1. A method comprising: receiving a signal having a number of frames into a device coupled to a display; retrieving a past viewing profile for a user of the device and at least one cue regarding viewing preferences provided by the user; and storing at least one sequence that is comprised of at least one frame based on the past viewing profile of the user of the device and the at least one cue regarding viewing preferences provided by the user.

2. The method of claim 1, further comprising updating an electronic programming guide associated with the user with identification of the at least one sequence that is stored.

3. The method of claim 1, wherein storing the at least one sequence based on the past viewing profile of the user of the device and the at least one cue regarding viewing preferences provided by the user comprises generating weighted scores for the number of frames based on a programming type for a program in a channel of the signal.

4. The method of claim 1, further comprising receiving the at least one cue from the user through a multimodal interface.

5. The method of claim 3, wherein receiving the at least one cue from the user through the multimodal interface comprises receiving a video sequence from the user through the multimodal interface.

6. The method of claim 3, wherein receiving the at least one cue from the user through the multimodal interface comprises receiving an audio sequence from the user through the multimodal interface.

7. The method of claim 3, wherein receiving the at least one cue from the user through the multimodal interface comprises receiving text from the user through the multimodal interface.

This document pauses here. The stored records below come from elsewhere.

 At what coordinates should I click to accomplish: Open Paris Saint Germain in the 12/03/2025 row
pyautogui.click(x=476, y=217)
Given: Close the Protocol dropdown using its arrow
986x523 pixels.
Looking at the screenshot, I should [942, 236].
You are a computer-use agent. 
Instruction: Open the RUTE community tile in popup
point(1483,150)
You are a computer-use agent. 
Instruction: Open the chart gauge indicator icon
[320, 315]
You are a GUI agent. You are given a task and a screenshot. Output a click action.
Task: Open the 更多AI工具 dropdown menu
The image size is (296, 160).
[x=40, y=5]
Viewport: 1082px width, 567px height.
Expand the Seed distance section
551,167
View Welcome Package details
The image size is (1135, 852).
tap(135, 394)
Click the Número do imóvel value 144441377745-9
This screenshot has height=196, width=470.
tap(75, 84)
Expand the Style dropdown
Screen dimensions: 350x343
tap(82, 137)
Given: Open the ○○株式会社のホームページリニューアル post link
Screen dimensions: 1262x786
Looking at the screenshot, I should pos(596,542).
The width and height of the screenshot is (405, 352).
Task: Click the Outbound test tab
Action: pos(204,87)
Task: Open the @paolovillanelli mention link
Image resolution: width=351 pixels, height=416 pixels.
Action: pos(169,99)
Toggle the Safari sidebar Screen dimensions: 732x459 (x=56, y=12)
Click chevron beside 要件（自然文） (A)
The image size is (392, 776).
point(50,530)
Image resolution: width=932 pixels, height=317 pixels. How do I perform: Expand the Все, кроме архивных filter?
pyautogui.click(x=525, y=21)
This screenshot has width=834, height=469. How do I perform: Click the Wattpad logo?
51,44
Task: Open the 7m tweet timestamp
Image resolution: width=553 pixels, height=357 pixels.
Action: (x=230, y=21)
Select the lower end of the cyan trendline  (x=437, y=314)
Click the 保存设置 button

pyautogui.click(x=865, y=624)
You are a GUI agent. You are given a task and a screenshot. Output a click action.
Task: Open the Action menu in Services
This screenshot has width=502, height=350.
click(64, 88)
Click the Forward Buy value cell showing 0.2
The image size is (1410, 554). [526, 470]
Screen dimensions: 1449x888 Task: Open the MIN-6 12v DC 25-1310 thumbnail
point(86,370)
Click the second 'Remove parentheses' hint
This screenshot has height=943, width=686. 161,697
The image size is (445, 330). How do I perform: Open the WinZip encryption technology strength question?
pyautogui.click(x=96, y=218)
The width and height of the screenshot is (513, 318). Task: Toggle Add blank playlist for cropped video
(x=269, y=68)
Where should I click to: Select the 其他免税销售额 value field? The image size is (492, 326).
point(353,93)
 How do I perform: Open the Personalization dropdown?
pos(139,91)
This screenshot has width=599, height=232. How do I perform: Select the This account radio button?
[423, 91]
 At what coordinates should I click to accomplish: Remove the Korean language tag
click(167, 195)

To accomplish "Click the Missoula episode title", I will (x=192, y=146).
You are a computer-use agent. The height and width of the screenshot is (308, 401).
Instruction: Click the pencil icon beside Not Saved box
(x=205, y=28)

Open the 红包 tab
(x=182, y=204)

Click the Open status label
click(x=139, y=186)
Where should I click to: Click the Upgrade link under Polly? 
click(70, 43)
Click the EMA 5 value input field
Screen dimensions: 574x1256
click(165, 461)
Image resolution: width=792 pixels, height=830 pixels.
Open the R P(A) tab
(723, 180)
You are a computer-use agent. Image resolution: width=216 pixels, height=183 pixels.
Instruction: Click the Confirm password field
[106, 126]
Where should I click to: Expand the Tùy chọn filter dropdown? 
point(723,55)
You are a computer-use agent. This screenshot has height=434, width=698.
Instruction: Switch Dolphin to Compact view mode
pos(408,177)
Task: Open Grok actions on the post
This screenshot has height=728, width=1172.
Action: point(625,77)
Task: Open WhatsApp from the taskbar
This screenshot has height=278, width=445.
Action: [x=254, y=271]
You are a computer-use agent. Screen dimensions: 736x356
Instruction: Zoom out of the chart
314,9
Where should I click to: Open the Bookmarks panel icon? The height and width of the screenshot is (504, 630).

8. The method of claim 1, further comprising updating an electronic programming guide associated with the user based on the past viewing profile for the user of the device.

9. A method comprising: receiving a signal that includes a number of frames into a device coupled to a display; retrieving at least one cue related to preferences of a viewer of the display, wherein the at least one cue is selected from the group consisting of a video sequence, an audio sequence, text; and performing the following operations for a frame of the number of frames: generating a match score based on a comparison between at least one characteristic of the frame and the at least one cue; and storing the frame upon determining that the match score for the frame exceeds an acceptance threshold.

10. The method of claim 9, wherein performing the following operations for the frame of the number of frames further comprises deleting the frame upon determining that the match score for the frame does not exceed the acceptance threshold.

11. The method of claim 9, further comprising updating an electronic programming guide associated with the user with identification of the frames of the number of frames that are stored.

12. The method of claim 9, further comprising receiving the at least one cue from the user through a multimodal interface.

13. The method of claim 9, wherein generating the match score based on the comparison between the at least one characteristic of the frame and the at least one cue comprises generating the match score based on at least two comparisons between at least two characteristics and at least two cues, wherein the at least two comparisons are weighted based on a programming type for a program of which the number of frames are within.

14. An apparatus comprising: a storage medium; and a media asset management logic to receive frames of a program on a channel in a signal and to selectively store less than all of the frames into the storage medium based on at least one cue related to at least one viewing preference provided by the user.

15. The apparatus of claim 14, wherein the media asset management logic is to selectively store less than all of the frames based on a weighted score for frames, wherein weights of the weighted score are based on a programming type for the program.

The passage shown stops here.